Joseph et Aséneth
DossierJoseph et Aséneth 28
Nuances du texte source · restitution Déployée · Texte ancien versifié · S5 · statut canonique distinct
Le miracle des épées produit enfin chez les conspirateurs ce que les avertissements précédents n’avaient pas obtenu : ils reconnaissent qu’ils se trouvent en conflit avec le Dieu qui protège Aséneth.
Leur position se renverse complètement. Ceux qui voulaient la tuer se prosternent maintenant devant elle, se disent ses serviteurs et reconnaissent leur faute.
Ils demandent précisément à leur victime de les sauver de la vengeance familiale qu’ils estiment mériter.
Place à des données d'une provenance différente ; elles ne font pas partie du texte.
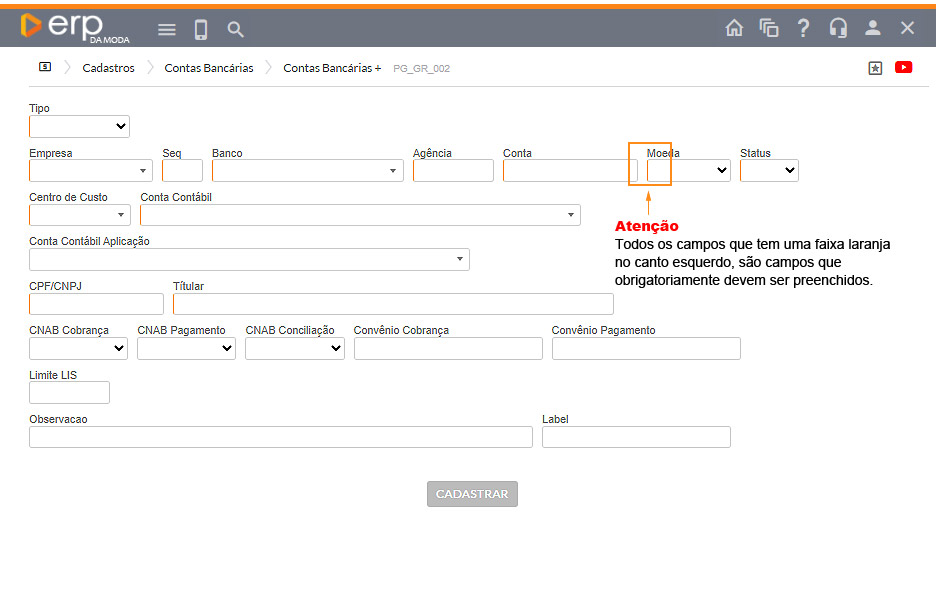Focus the Observacao text field

coord(280,437)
Aséneth répond par la même règle que Lévi avait opposée au prince : la crainte de Dieu exclut de rendre le mal pour le mal. Elle attribue cette règle à ses beaux-frères avant même de savoir comment ils vont réagir.
Pourtant elle ne minimise pas la gravité du complot. Elle demande aux coupables de se cacher pendant qu’elle travaillera à apaiser une colère qu’elle reconnaît comme compréhensible.
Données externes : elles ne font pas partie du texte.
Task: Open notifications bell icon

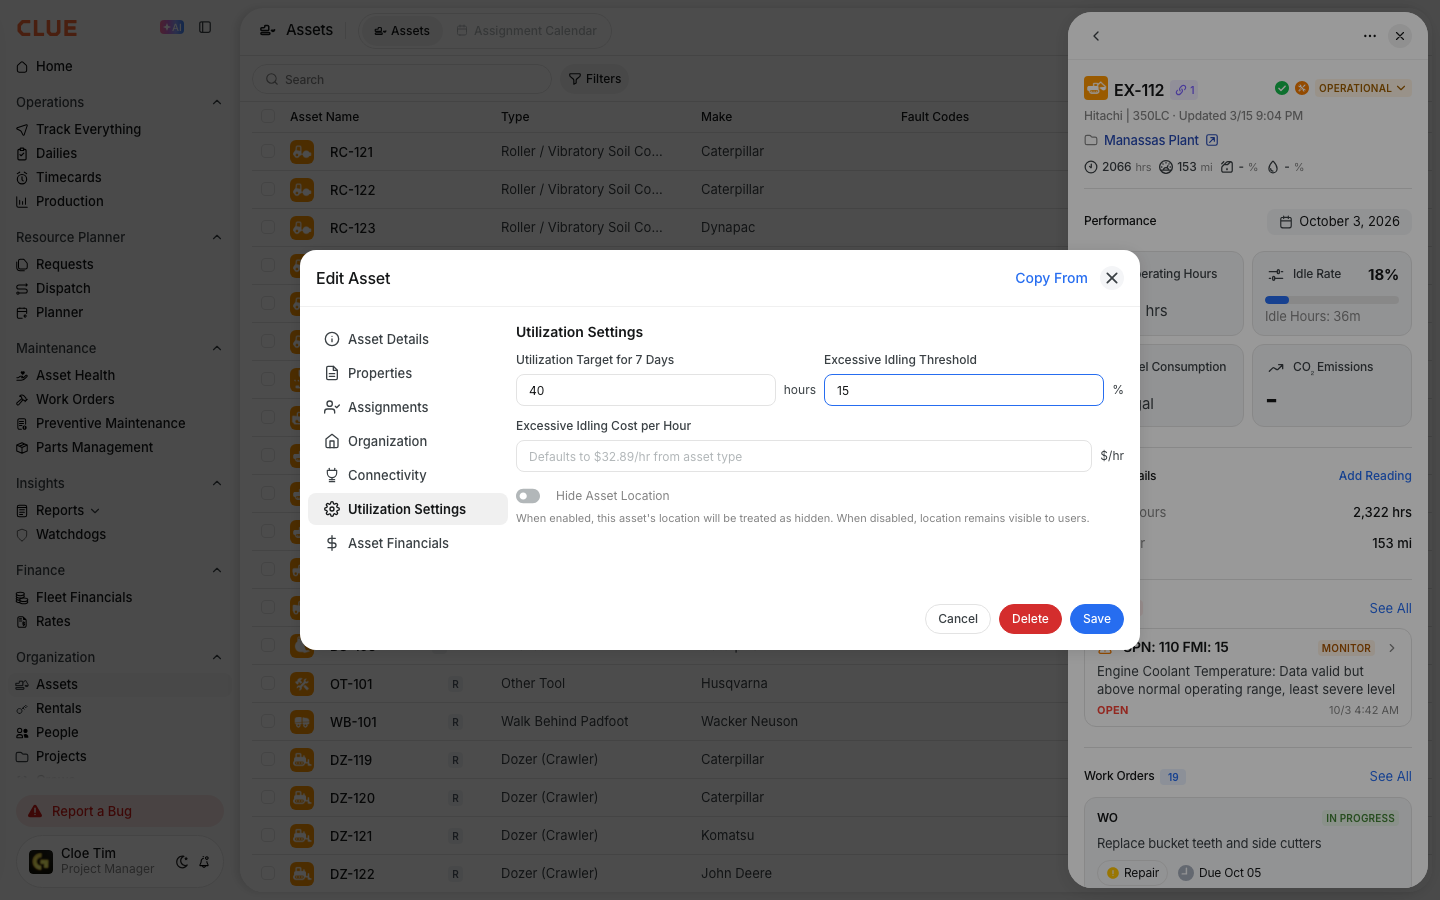Action: [204, 862]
Le dernier arbitrage est remis à Dieu : Aséneth n’absout pas elle-même l’ensemble de l’affaire, mais refuse que la vengeance immédiate décide du jugement.
Dan et Gad gagnent donc le bois de roseaux.
Les fils de Léa arrivent avec la rapidité de cerfs. Aséneth les accueille personnellement, en larmes, avant qu’ils atteignent les fugitifs.
Leur douleur se transforme en désir de mise à mort : ils veulent retrouver leurs demi-frères et les exécuter.
Aséneth leur oppose le fait que Dieu a déjà combattu pour elle. Les armes des agresseurs ont été détruites sans qu’elle leur ôte la vie.
Pour elle, cette intervention constitue une limite suffisante à la violence : puisque Dieu les a défendus, les frères n’ont pas besoin d’ajouter leur propre vengeance.
Siméon résiste à cette logique et nomme les fugitifs « ennemis ».
Il construit son accusation par répétition : attaque contre Israël, contre Joseph, puis contre Aséneth ; leur récidive justifierait à ses yeux leur mort.
Aséneth maintient cependant la règle sans exception dans cette scène : ne pas rendre le mal pour le mal au prochain, parce que la justice finale appartient au Seigneur.
La tension se résout par des gestes de communion : Siméon embrasse Aséneth et Lévi lui embrasse la main en la bénissant.
Ainsi Aséneth sauva ces hommes de la colère de leurs frères et les empêcha de les tuer.